Omega’s legendary involvement in the field of space exploration

An association that started 40 years ago with the very beginnings of space exploration and is still going strong today.

April 4th 2002 – read more below the gallery

Long before the term “space race” was coined, OMEGA was renowned for its pilot watches: Having supplied the British Flying Corps as early as 1917 and later its successor, the Royal Air Force (as well as the British Army) during World War II, the brand soon became official supplier to numerous other armed forces. In 1942, OMEGA launched its 27 CHRO C12 calibre – the forerunner of the calibres 321 and 861, which would later equip the Speedmaster and the smallest chronograph movement in the world at the time.

When the first OMEGA Speedmaster was launched in 1957 as a robust sports chronograph that allowed the time to be read clearly and easily, nobody could have imagined that a legend had been born. In fact, the watch fulfilled its remit so well that it was the only chronograph from a group of 12 brands purchased anonymously by NASA for its strict tests for use in space missions – tests that included exposure to extreme temperatures, vacuums, intense humidity, corrosion, shocks, acceleration, pressure, vibrations and noise. The ensuing list of superlatives makes compelling reading for any avid watch collector, hardly surprising for one of the few watches that is so famous it even has a nickname: The Moon Watch.

As the only chronograph to be flight-qualified for manned space missions by NASA on 1 March 1965, the Speedmaster was standard issue for all American astronauts and therefore became the first watch to be worn in outer space (outside a spacecraft) and subsequently the first watch to be worn on the moon when Apollo XI landed there on 21 July 1969. The temperature extremes of +100 to – 50 degrees Celsius, as well as the lower gravity encountered there illustrated the need for NASA’s strict tests, but nevertheless had no effect on the Speedmaster, which continued to function perfectly.

As accurate timing to the second became increasingly important in the Apollo programme, so too did the OMEGA Speedmaster. It even proved life-saving on the troubled Apollo XIII mission, when it was used to time to within a fraction of a second the firing of the re-entry rockets whilst the spacecraft was out of communications range on the dark side of the moon. As a result, OMEGA was presented with the “Snoopy” Award – the highest honour awarded by NASA astronauts.

Though little needed, the Speedmaster Professional’s reputation received a further boost in 1975 on the occasion of the Apollo-Soyuz rendezvous. This historic docking between a Soviet and American spacecraft at the height of the Cold War revealed that the Soviet cosmonauts were also wearing the Speedmaster. Though the watches had been offered to the cosmonauts by OMEGA, to ensure that they were on time for the rendezvous with their American counterparts, what OMEGA did not discover until 14 years later was that the Russian space agency NPO Energija also subsequently adopted the Speedmaster as standard equipment, covering its requirements totally anonymously by government purchase orders.

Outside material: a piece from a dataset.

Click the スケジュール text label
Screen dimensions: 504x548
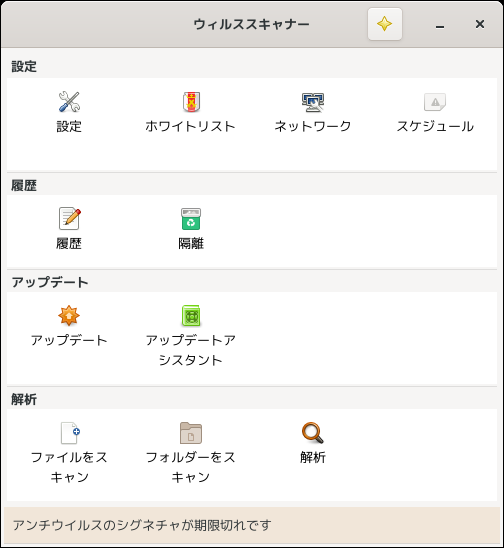point(435,126)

As part of the preparations for the Space Shuttle programme, NASA reviewed its entire range of equipment, effectively starting from nothing and requesting proposals from suppliers, including some thirty chronograph manufacturers. OMEGA naturally submitted its proven Speedmaster, whose extraordinary resistance and reliability was confirmed when NASA again chose this legendary watch. Once more, the merits of OMEGA’s manual-winding mechanical watch movement proved unbeatable for use in outer space!

In 1992, OMEGA itself took the initiative and drew up a list of specifications in conjunction with American and European astronauts (including Swiss astronaut Claude Nicollier) and Russian cosmonauts with a view to developing a watch specifically for use in space. Thanks to OMEGA’s long-standing links with the Russian space agency, the brand was even privileged to be able to use the MIR space station as a test laboratory in space. The result was the Speedmaster Professional X-33 multifunction quartz watch, which, in addition to the Speedmaster Professional Chronograph, forms part of the standard equipment issued to all astronauts and cosmonauts departing from US and Russian space centres and is therefore worn by all visitors to the International Space Station (ISS).

The start of the third millennium saw a revolutionary step in the field of space exploration with the first “space tourist”. The world’s first fare-paying passenger into space was 60-year old American billionaire Dennis Tito. Like all professional astronauts, Mr Tito received a Speedmaster Professional X-33 to record all the important moments of his once-in-a-lifetime experience.

The OMEGA Speedmaster Professional Chronograph nevertheless remains the true space watch, as the only timepiece flight qualified by NASA for extra-vehicular use and chosen by the Russian space agency for the same purpose. Forty years after Man first ventured into space, it is the same Speedmaster, with relatively minor changes to the design and the movement, that sets the standard for precision timekeeping… even in the most extreme circumstances known to mankind.